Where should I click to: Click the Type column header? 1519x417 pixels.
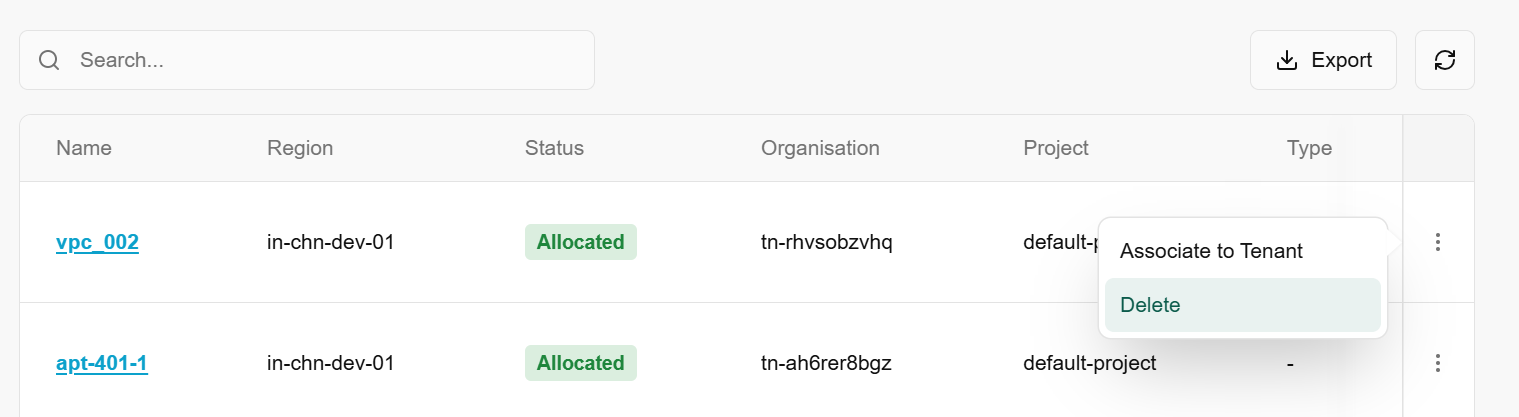pyautogui.click(x=1309, y=148)
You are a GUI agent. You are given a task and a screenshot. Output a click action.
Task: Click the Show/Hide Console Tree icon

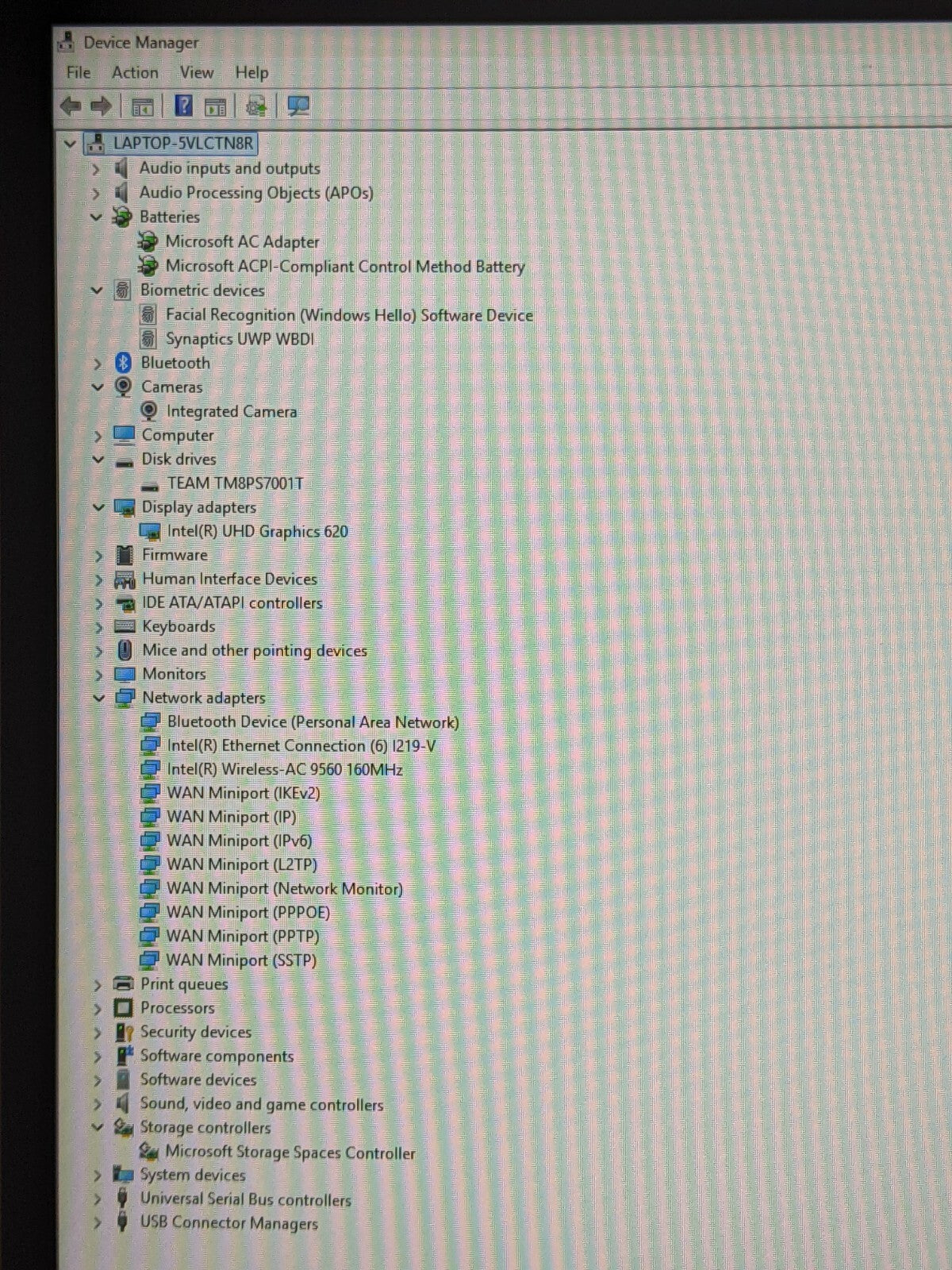[142, 106]
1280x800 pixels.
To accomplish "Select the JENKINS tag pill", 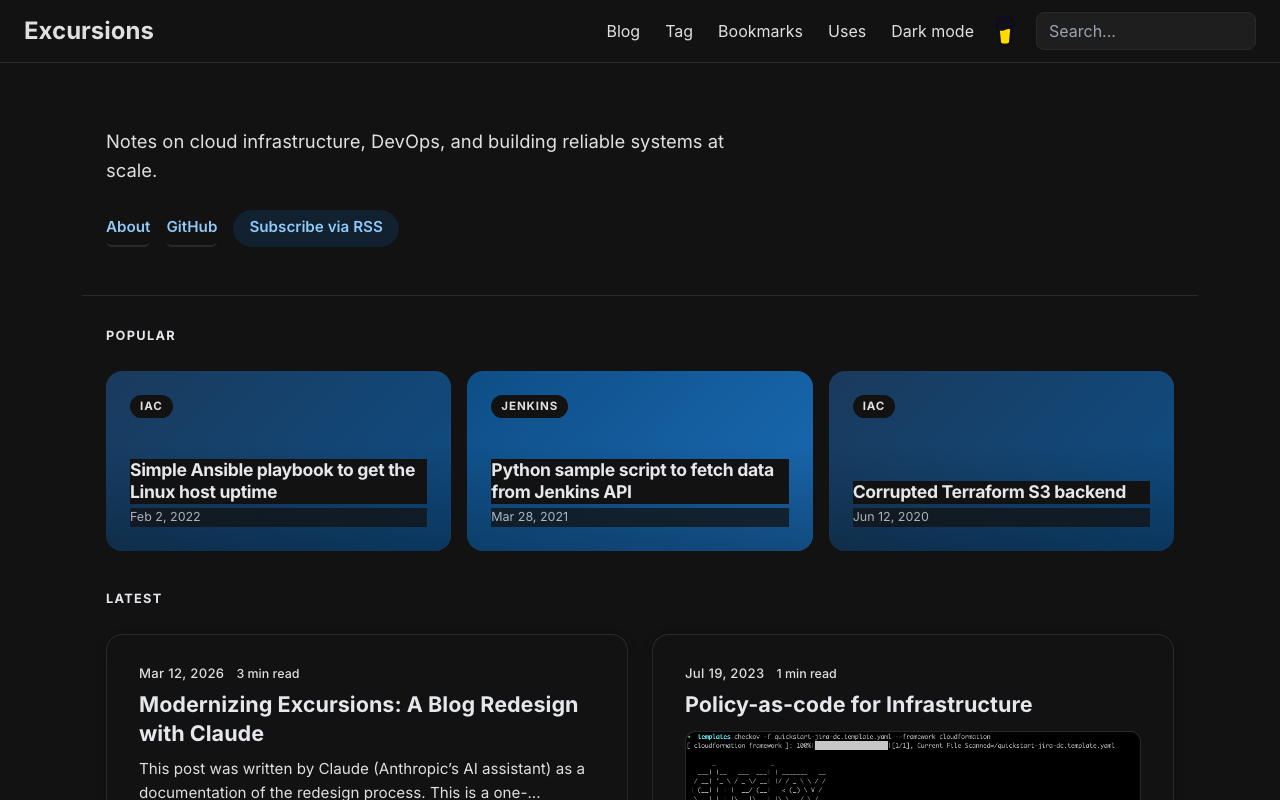I will pyautogui.click(x=529, y=406).
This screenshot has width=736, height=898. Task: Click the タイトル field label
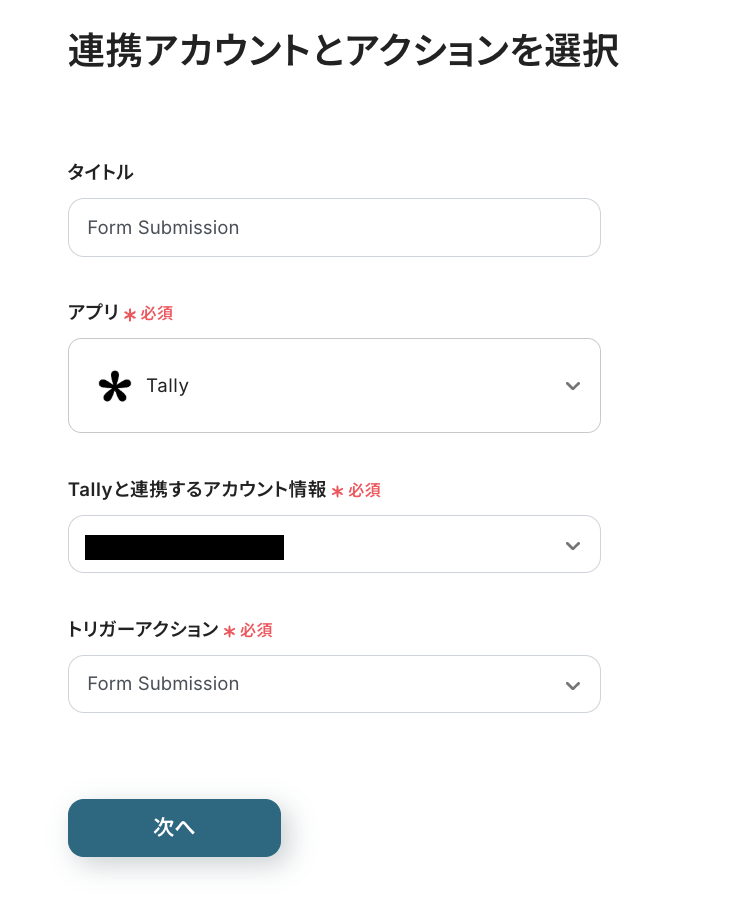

_ _ _ _

→ Your assignment
Within the listing above, how many lines hold the string "screenshot"? Answer with the number only.

→ Written reply
2